The order allowing the motion for preliminary commitment is affirmed.
[Note 1] " If a prisoner under sentence in any jail, house of correction or prison, or in the custody of the department of youth services, appears to the sheriff, keeper, master, superintendent or commissioner of youth services who has him in custody or to the district attorney for the district in which such prisoner was sentenced to be a sexually dangerous person and in need of the care and treatment provided at the center, such officer may notify the commissioner of mental health, who shall thereupon cause such prisoner to be examined by a psychiatrist at the institution wherein he is confined.  Such psychiatrist shall report the results of his examination in writing to the sheriff, keeper, master or superintendent, commissioner of youth services, or district attorney, and if such report indicates that such person may be a sexually dangerous person, the sheriff, keeper, master or superintendent, commissioner of youth services, or district attorney, after having notified said person of the nature of the proceedings and possibility of his commitment to the center, shall thereupon transmit the report to the clerk of the courts for the county wherein such prisoner was sentenced . . . together with a motion to commit such person to the center . . . for examination and diagnosis for a period not exceeding sixty days.  At least fourteen days prior to acting upon said motion, the court shall notify said person that it is considering his commitment to the center . . . for a period not exceeding sixty days, and shall inform said person of his right to be represented by counsel during the pendency of said motion or any subsequent commitment petition.  If the court grants the motion, it shall commit such person under the provisions of [G. L. c. 123A, Section 4] insofar as may be applicable." The bracketed numbers  through  have been inserted for ease of reference in the body of our opinion.
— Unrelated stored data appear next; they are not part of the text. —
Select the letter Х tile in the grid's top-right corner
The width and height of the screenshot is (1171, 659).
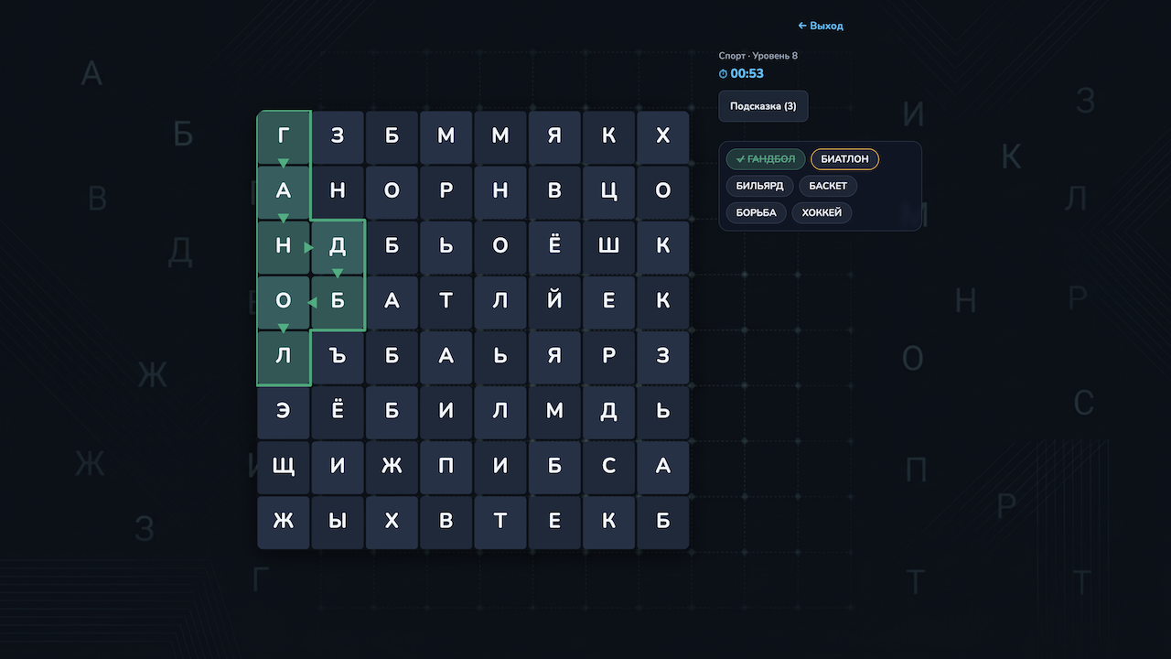663,135
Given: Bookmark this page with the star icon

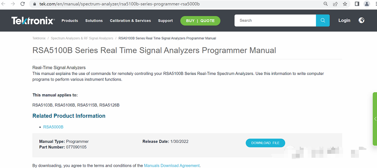Looking at the screenshot, I should (345, 4).
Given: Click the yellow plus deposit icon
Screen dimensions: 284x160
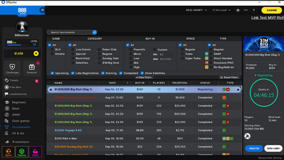Looking at the screenshot, I should [36, 53].
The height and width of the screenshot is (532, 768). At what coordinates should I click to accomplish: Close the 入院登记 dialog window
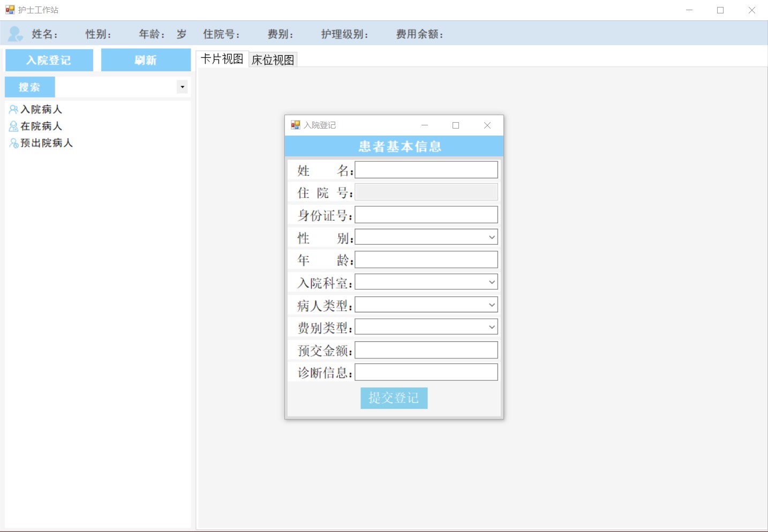(487, 125)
[Note 2] "The officers . . . accompanied . . . [Geary] to the location of the incident and found the nude body of a female. The body was nude except for ripped remains of a blue jersey under the upper torso. She was lying on her back with knees raised and spread, arms flat on the ground and raised above her head. There were three long thin bruise marks on her right bicep and bruises on her neck. Clothing and personal belongings were found at the scene, varied distances from the body . . . . On 9-18-72 an autopsy was performed and cause of death was found to be manual strangulation.
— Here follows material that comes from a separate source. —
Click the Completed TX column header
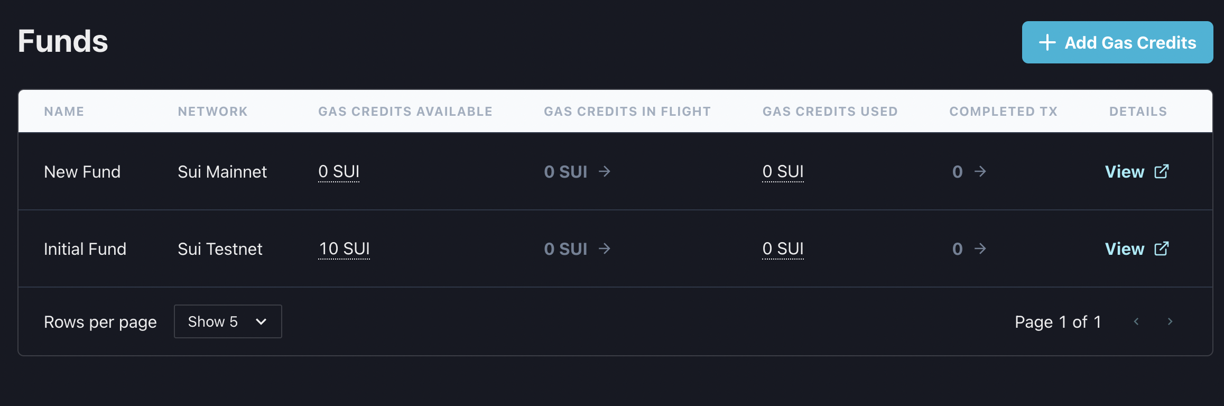tap(1003, 112)
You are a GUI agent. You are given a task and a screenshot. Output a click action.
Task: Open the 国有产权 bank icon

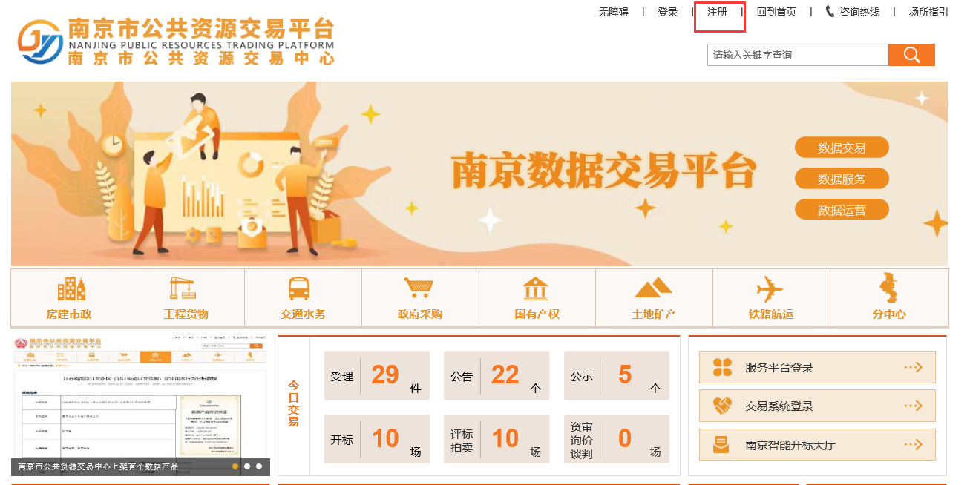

[Note 3] The defendant testified that he had seen and studied the institutional records concerning his case which were available at Concord. There was nothing to suggest that the defendant or his counsel had been or would be deprived of a reasonable opportunity to correct any factual errors that might exist in those records. See Andrews, petitioner, 368 Mass. 468 , 475-476, 482 (1975); Sarzen v. Gaughan, 489 F. 2d, 1076, 1084-1085 (1st Cir. 1973).
[Note 4] As will be seen, none of those arguments is constitutional in nature.
[Note 5] In the ensuing general discussion the word "superintendent" is intended to include the "sheriff, keeper, master, . . . commissioner of youth services . . . [and] the district attorney" who are also referred to in the first sentence of the first paragraph of Section 6.